I was recently accused, in a very kind manner, of confusing the ontic and ontological levels of Heidegger's perspective when I relate Ereignis to the "opening up of a world" which Heidegger claims art can bring about in the Origin of the Work of Art. I tend to take the most extreme versions of what it would be for art to open a world to be cases in which an originary event in the form of art brings into existence entirely new disclosive practices. The counter claim was that what Heidegger discusses in the Origin of the Work of Art is ontic world change while Ereignis is ontological. This would ground the idea, which I disagree with, that speaking of "originary events" on the scale of Ereignis in the plural is a mistake.

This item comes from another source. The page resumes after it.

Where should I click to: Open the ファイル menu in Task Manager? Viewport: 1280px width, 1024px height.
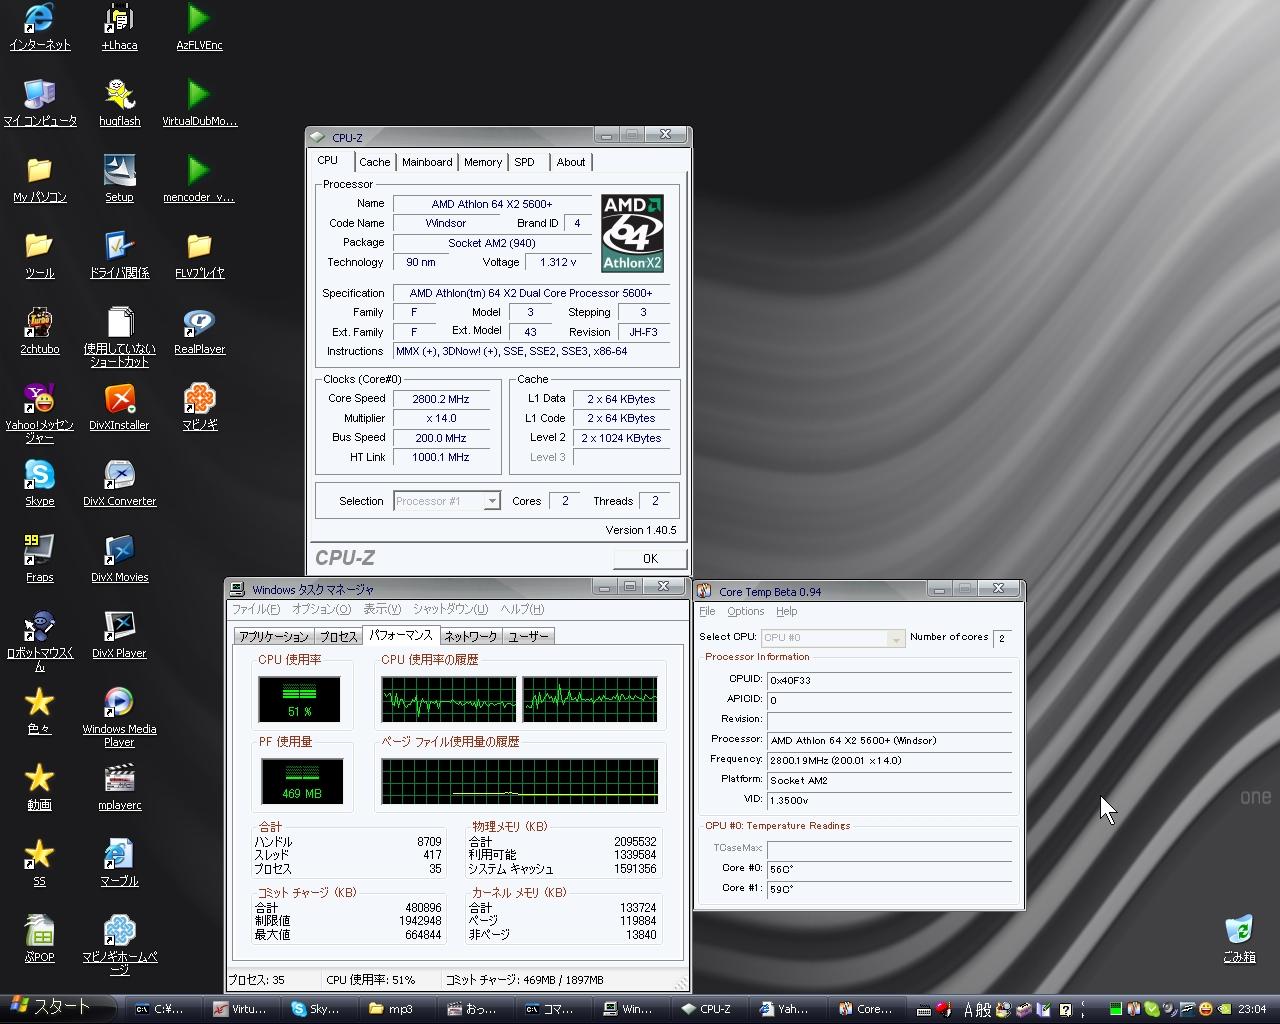pos(256,609)
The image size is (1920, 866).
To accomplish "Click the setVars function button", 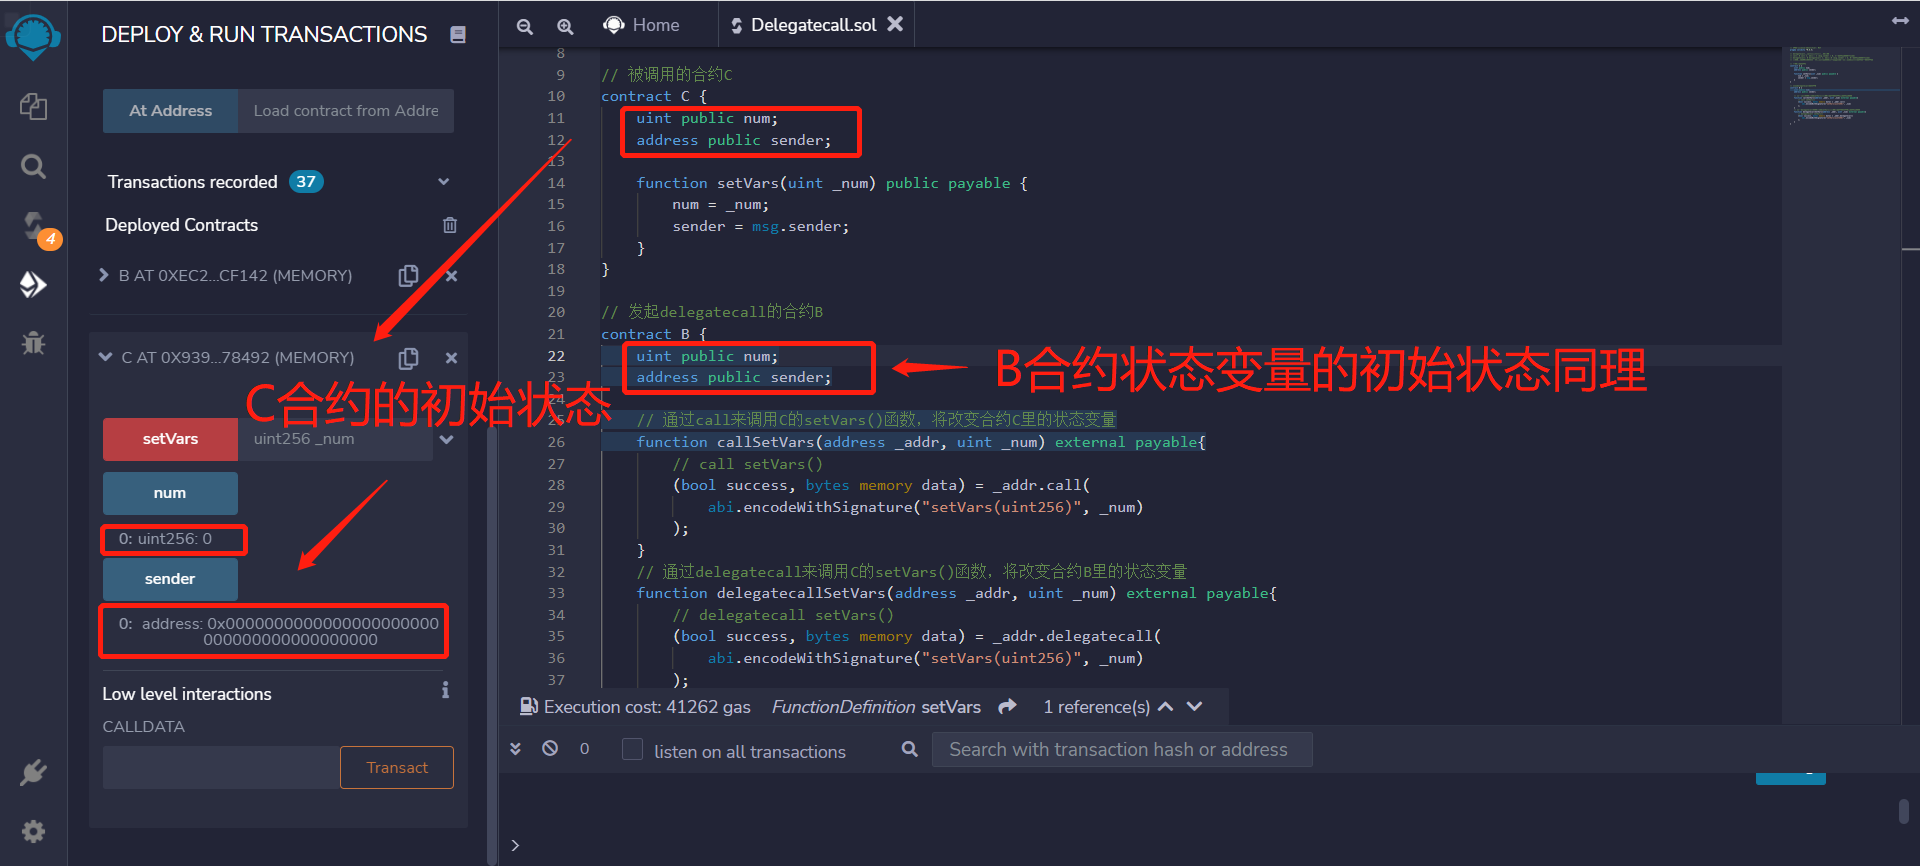I will (170, 439).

How should we conceive of the ontic-ontological distinction? For those educated in a Kant dominated philosophical context the tendency is certainly to think of it in terms of the empirical-transcendental distinction. I feel, however, that we would be much closer to Heidegger's own thoughts on the issue if we focus instead upon Emil Lask's matter-form distinction. Recognizing the difference between these two models is useful because the Kantian distinction is absolute. Transcendental structures always remain transcendental, and according to most readings of Kant they are not open to change because of events on the empirical level. Lask's matter-form distinction, however, is not absolute. What is formal on one level counts as matter on another and so on. Furthermore, these distinctions are not epistemic but rather constitute distinct ontological levels of reality. When we add Lask's principle of the material determination of form to this theory Kant's priorities are reversed. Ontologically the material level determines the formal level, thus opening up the formal to historical change. Lask, for example, discusses the formal as arising from the "involvements" or "activities" of the material. We might consider, then, the ontic level to concern what something is and the ontological level to concern how something is i.e. what mode of Being grounds the particular entity in question. Lask's theory provides the inspiration for Heidegger's concept of formal indication which functions on both the ontological (used in a common sense) and methodological level. In other words, attention to the phenomenon-matter of interest indicates the formal-ontological level which makes its existence possible, while phenomenon-matter can also indicate/give-rise-to new formal structures.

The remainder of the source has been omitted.